The movement’s parent company – Niine Sanitary Napkins – has been working for the past three months not only to ensure supplies to stores, but also with Government organisations, NGOs and individuals across the country to provide safety and menstrual hygiene for women who can’t access or afford the necessity affected by COVID -19 lockdown.
The company has helped with subsidized or free distribution of more than 14 lakh pads during the lockdown, in partnership with Government bodies and several voluntary groups. Sanitary napkin supplies have been distributed by Uttar Pradesh and Telangana State Governments, FICCI-Flo, police departments in Punjab and Haryana, Health departments in Delhi; with several more state-run organizations stepping up to need for supporting menstrual hygiene.

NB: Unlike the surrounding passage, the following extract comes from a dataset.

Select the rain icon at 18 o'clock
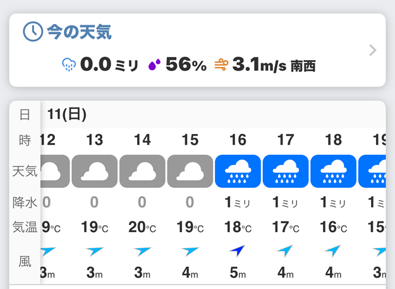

Essar Foundation, OXFAM India, and several other NGOs have helped in distribution across Jharkhand, Bihar, Mumbai and affected areas of NCR. Most of these organisations have undertaken direct distribution to each and every girl and woman in need in their respective areas. Police forces in several states have had their women police officers, going door-to-door to distribute, and in other cases, volunteers and ASHA workers have organised distribution directly to women, making NIINE movement among the most effective menstrual hygiene CSR initiatives right now.